>> Start Document text

# do you like snakes?



## mesmerize (Oct 19, 2012)




----------



## mesmerize (Oct 19, 2012)

i would appreciate you guys would post with the voting!!!!!! ty


----------



## Otherside (Jun 8, 2012)

They're just snakes...don't bother me much. Just like any other animal I guess.


----------



## Ape in space (May 31, 2010)

Love


----------



## tbyrfan (Feb 24, 2011)

Snakes are my favorite animal. :boogie


----------



## Fanta can (Aug 13, 2011)

Must love snakes.

That gif is awesome.


----------



## PickleNose (Jul 11, 2009)

Hate is a strong word for an animal but I don't enjoy snakes. I voted hate since you didn't give me any other negative vote.


----------



## SoWrongItsRight (May 9, 2012)

Terrified of them


----------



## TobeyJuarez (May 16, 2012)

>> End Document text
>> Start Provided information

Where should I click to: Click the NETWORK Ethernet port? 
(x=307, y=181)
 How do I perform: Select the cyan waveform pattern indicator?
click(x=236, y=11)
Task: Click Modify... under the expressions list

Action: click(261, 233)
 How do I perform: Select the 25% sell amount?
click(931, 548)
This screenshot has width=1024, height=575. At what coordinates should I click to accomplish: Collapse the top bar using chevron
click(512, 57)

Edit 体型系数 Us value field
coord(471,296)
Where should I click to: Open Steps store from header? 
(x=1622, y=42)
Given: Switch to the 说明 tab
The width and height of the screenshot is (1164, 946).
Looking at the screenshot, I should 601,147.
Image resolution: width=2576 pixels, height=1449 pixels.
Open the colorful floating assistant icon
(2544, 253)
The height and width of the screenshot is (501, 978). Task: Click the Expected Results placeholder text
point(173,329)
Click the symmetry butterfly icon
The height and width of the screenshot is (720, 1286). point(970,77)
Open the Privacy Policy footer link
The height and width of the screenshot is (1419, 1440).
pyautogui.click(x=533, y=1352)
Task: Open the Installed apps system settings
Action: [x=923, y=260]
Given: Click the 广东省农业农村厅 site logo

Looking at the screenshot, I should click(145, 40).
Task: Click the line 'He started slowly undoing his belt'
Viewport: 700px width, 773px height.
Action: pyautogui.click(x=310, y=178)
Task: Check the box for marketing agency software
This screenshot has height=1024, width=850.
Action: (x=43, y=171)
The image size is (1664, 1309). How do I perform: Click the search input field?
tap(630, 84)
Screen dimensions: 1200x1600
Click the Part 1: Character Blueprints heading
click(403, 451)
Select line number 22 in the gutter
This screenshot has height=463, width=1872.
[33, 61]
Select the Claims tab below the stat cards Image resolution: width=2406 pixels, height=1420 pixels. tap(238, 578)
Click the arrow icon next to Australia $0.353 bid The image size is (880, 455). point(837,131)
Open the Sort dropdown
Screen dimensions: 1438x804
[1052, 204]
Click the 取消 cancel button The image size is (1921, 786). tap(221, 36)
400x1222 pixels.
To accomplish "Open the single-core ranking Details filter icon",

>> End Provided information

> What this task involves
Please copy out the whole snake forum thread above, word for word, from its title to its last line.

> Answer to this exercise
# do you like snakes?



## mesmerize (Oct 19, 2012)




----------



## mesmerize (Oct 19, 2012)

i would appreciate you guys would post with the voting!!!!!! ty


----------



## Otherside (Jun 8, 2012)

They're just snakes...don't bother me much. Just like any other animal I guess.


----------



## Ape in space (May 31, 2010)

Love


----------



## tbyrfan (Feb 24, 2011)

Snakes are my favorite animal. :boogie


----------



## Fanta can (Aug 13, 2011)

Must love snakes.

That gif is awesome.


----------



## PickleNose (Jul 11, 2009)

Hate is a strong word for an animal but I don't enjoy snakes. I voted hate since you didn't give me any other negative vote.


----------



## SoWrongItsRight (May 9, 2012)

Terrified of them


----------



## TobeyJuarez (May 16, 2012)